LibreOffice 4.1 Released 157
An anonymous reader writes "The latest major release of the LibreOffice office suite has just been published, including an experimental improved sidebar based on the work of Apache OpenOffice, embedded fonts, better Microsoft Office compatibility (improving their exclusive capability in the free software world of not only being able to read but also write .docx and .xlsx files) and many further Improvements."
LibreOffice & Apache OpenOffice merge (Score:5, Insightful)
LibreOffice & Apache OpenOffice should just merge in to one open source office suite.
Re: LibreOffice & Apache OpenOffice merge (Score:5, Insightful)
LibreOffice & Apache OpenOffice should just merge in to one open source office suite.
Based on the history of the creation of the LibreOffice project, I think that would never happen.
Re:3,000 bug fixes (Score:4, Insightful)
including an experimental improved sidebar
Infinity sounds about right...
Re: Automatic Update (Score:2, Insightful)
Isn't it just "apt-get upgrade" to update?
Re: LibreOffice & Apache OpenOffice merge (Score:4, Insightful)
Isn't it great that we have 300 different Linux distros? I bet that's why it was so successful with desktop consumers (in confusing them I mean).
Yes, it is great that we have so many choices. The problem getting Linux onto most users' desktops hasn't been that there are so many options. Usually when it comes to "Linux on the Desktop!!!!" there's only been one main distro getting buzz at a time, most recently Ubuntu but going back at least as far as Caldera back in the late '90s. So I don't think brand confusion is the issue here.
Re: LibreOffice & Apache OpenOffice merge (Score:4, Insightful)
Not only is this ridiculous hyperbole, it's hyperbole that isn't even remotely true.
Actually, it's why the silly FSF-approved distros will go nowhere.
Coincidentally, the BSD kernels have moved nowhere near as fast. And solaris is not "Free as in Freedom," Oracle cut it off so at best you have the kernel from Solaris 10 - an OS that was closed source for ages.

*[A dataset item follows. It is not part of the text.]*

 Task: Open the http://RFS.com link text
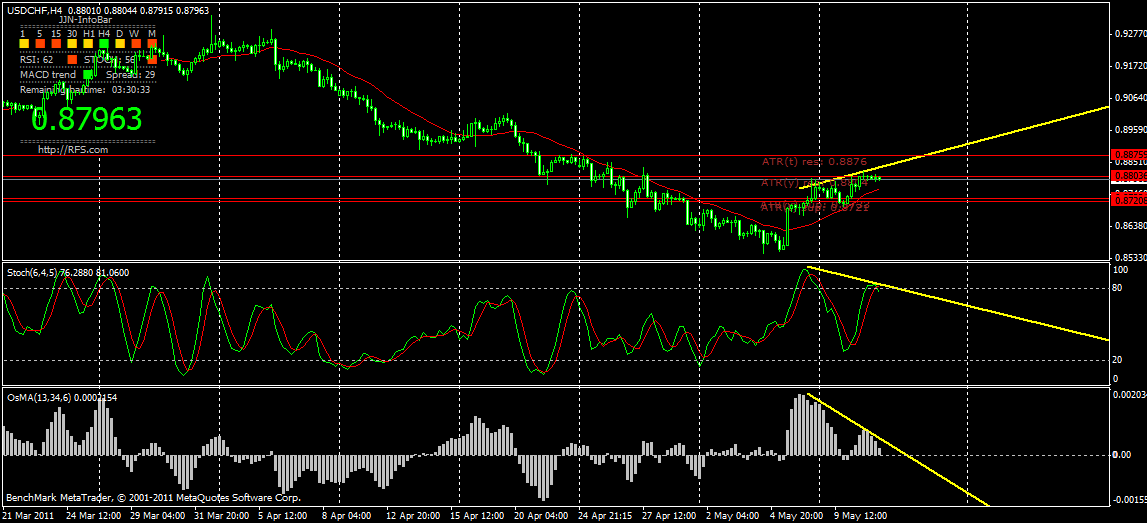[73, 149]
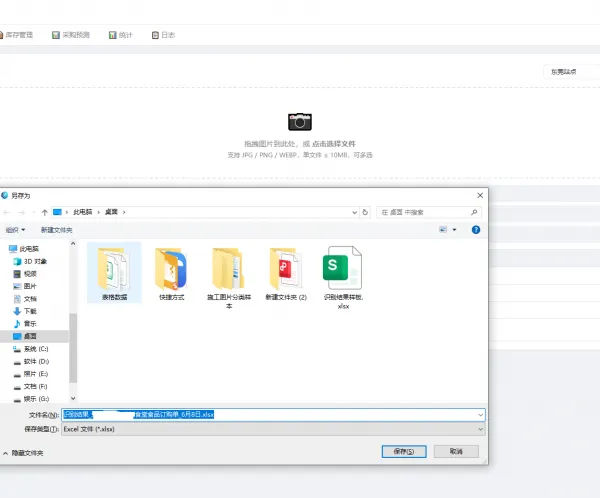Click the blue help question mark icon
The width and height of the screenshot is (600, 498).
pos(476,230)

Not when you're blatantly pulling bullshit numbers out of your ass.
10000? I doubt that. But the difference is that they know that they have to support Windows, so they write Windows drivers (it's the advantage being a monopoly gets you.) Of course, the drivers in the tree don't need -constant- maintenance. And virtually every one of them who is qualified as an owner, most of which are employed by the company that produced the device.
Well:
- You link to "tmrepository," a site pretty much the geek equivalent of Stormfront, just about as twisted in upon itself, irrational, ignorant and hateful.
- The stable ABI argument is nonsense because you then bind yourself to whatever the closed source vendors are using. You are hamstrung for the sake of a bunch of driver writers who refuse to cooperate for no good reason and you don't dare fix it for fear of breaking some proprietary driver the vendor hasn't updated in years.
> The primary reason it's bullshit is because if you're so insistent on being proprietary, you target a specific distro's kernel, say, RHEL 6.3 or Ubuntu 12.04. Upstream is an entirely different beast, but given your ignorance I would assume you know nothing other than what the hate-filled people at "tmrepository" have cherry picked to mock.
> Conversely, what you're saying is that the Linux team shouldn't do it their way, they should do it a different way. One that gives 100% of the benefit to proprietary vendors and zero benefit to vendors that actually cooperate and upstream their drivers.
- You're in over your head in making this argument and resort to CAPS, name calling, and constant vulgarity while completely failing to present anything resembling a convincing argument.
Yeah, they're the only company pushing a binary driver that actually puts money into supporting Linux. It's not like driver development is free, it costs money to support Windows too. Interestingly, Nvidia also has lots of customers on Linux, so unsurprisingly they invest in the drivers and make sure it works.
Whereas with my employer, we work and push directly to the kernel, in addition to supporting the specific kernels of select distributions. Net result is that the driver is better than it was before we released it - not that there was anything special about it before. I suspect the same is true for most drivers.
But here we are again, another unsupported, empty, emotional spew from hairyfeet about things he doesn't actually understand.